In the EPS, NBM is implemented through protocols like the GPRS Tunneling Protocol (GTP) and the Proxy Mobile IP (PMIP) variant. The key network functions are the Mobility Management Entity (MME) for control plane mobility and the Serving Gateway (S-GW) and Packet Data Network Gateway (P-GW) for user plane mobility. The MME tracks the UE's location at the Tracking Area level and manages the signaling for handovers and bearer establishment. The S-GW acts as the local mobility anchor, switching the user plane path as the UE moves between eNodeBs. The P-GW serves as the IP anchor point, providing a stable IP address for the UE's PDN connection regardless of its location within the network.
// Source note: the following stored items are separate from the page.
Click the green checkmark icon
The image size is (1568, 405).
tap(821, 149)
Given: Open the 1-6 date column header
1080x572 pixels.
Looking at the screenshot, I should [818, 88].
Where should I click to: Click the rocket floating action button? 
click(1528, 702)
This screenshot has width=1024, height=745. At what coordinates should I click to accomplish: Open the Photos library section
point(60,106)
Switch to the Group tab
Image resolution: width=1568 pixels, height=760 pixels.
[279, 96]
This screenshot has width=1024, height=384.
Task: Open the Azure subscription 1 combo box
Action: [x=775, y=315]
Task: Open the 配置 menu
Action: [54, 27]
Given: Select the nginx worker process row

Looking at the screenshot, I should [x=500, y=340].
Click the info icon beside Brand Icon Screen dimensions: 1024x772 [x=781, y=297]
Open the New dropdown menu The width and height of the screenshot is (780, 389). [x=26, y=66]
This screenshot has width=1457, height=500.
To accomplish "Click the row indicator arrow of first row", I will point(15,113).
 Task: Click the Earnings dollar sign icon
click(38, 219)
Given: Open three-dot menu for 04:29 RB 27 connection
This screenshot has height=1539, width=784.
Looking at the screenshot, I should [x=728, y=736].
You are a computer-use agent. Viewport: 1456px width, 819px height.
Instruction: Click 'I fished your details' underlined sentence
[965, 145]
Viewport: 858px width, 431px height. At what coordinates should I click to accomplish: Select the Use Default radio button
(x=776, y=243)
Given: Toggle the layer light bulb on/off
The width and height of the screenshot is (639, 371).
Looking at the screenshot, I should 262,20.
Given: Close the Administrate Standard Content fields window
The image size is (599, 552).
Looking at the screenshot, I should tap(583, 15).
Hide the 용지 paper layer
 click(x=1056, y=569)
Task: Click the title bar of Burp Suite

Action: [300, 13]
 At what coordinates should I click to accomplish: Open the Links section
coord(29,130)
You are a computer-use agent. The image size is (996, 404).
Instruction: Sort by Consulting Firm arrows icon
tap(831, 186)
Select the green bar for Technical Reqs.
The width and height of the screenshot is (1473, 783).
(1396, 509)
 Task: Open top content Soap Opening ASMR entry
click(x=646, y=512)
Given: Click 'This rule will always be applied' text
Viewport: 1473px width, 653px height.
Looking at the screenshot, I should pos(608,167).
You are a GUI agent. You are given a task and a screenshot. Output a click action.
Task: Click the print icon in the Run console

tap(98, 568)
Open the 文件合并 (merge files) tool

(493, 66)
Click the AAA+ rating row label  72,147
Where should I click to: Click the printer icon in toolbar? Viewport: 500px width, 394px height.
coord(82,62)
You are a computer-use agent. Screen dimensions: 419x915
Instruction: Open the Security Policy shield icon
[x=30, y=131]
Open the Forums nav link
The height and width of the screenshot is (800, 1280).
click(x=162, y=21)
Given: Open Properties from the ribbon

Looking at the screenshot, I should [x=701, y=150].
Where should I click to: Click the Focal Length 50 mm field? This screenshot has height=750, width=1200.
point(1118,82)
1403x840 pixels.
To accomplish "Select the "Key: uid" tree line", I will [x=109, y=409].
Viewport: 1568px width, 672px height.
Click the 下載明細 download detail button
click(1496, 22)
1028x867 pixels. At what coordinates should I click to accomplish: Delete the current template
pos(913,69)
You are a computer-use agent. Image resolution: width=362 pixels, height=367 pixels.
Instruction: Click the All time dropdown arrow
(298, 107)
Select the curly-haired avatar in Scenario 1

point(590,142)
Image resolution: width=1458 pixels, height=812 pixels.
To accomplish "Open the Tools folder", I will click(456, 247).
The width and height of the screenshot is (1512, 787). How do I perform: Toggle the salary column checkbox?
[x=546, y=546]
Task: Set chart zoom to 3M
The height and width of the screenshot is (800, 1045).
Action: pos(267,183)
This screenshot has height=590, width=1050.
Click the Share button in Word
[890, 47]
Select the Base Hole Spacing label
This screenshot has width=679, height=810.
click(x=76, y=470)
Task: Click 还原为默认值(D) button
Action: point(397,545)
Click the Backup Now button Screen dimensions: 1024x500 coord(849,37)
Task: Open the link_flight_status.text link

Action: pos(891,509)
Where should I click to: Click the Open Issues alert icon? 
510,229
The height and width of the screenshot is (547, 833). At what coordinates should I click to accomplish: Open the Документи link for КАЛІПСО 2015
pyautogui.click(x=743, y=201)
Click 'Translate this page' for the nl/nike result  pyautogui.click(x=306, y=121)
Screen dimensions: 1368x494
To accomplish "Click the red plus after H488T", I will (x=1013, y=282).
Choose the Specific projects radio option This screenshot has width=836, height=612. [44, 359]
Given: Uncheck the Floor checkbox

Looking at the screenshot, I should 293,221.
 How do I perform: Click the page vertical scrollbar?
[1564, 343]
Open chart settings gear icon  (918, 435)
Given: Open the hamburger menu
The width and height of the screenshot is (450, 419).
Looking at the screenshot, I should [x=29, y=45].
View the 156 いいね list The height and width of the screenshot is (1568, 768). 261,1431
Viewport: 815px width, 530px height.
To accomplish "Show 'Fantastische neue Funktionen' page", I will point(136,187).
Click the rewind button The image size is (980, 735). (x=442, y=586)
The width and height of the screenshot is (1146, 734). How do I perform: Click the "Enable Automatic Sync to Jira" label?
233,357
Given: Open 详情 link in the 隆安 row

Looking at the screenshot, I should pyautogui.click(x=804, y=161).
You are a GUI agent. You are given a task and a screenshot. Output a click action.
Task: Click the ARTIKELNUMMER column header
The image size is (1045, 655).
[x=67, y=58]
In the 5GS, the NBM principle continues with the Access and Mobility Management Function (AMF) and the Session Management Function (SMF) taking on the control plane roles. The User Plane Function (UPF) acts as the mobility anchor for the user plane, analogous to the S-GW and P-GW. The 5GC introduces enhanced flexibility, such as the ability to select different UPFs for different PDU Sessions (UL CL, BP) to optimize traffic routing. NBM enables features like seamless handover, idle mode mobility (tracking area updates), and session continuity. Its network-centric approach allows for optimized routing, efficient network resource utilization, and the implementation of advanced policies (e.g., QoS, charging) by the operator, which would be more complex if managed directly by the UE.

Purpose & Motivation

NBM was developed to provide a scalable, efficient, and operator-controlled method for managing user mobility in packet-switched cellular networks. Prior to 3GPP's adoption of a unified NBM approach for EPS in Release 8, mobility management was often tied to specific access technologies and could involve host-based schemes that placed significant processing and signaling burden on the mobile device. The primary motivation was to design a network architecture that could support seamless mobility for a massive number of devices with varying capabilities, from smartphones to IoT sensors, while maintaining session continuity for IP-based services.

The architecture solves several key problems. First, it centralizes intelligence in the network, allowing operators to optimize handover decisions based on network load, subscriber policies, and service requirements. Second, it simplifies the UE design and conserves its battery life by offloading complex signaling procedures. Third, it provides a stable anchor point for the user's IP session, ensuring that ongoing communications (like VoIP calls or video streams) are not interrupted during movement. This is critical for delivering a consistent quality of experience. Furthermore, NBM is essential for enabling core network features like lawful interception, detailed charging records, and the application of consistent policy and QoS enforcement regardless of the UE's point of attachment.

Historically, NBM in EPS (using GTP) was a natural evolution from the GPRS core network, providing a smooth migration path for operators. Its continuation and enhancement in 5GS demonstrate its foundational role in providing reliable mobility as a service, which is a prerequisite for enabling advanced use cases like massive IoT, ultra-reliable low-latency communications (URLLC), and network slicing, where predictable and managed mobility is paramount.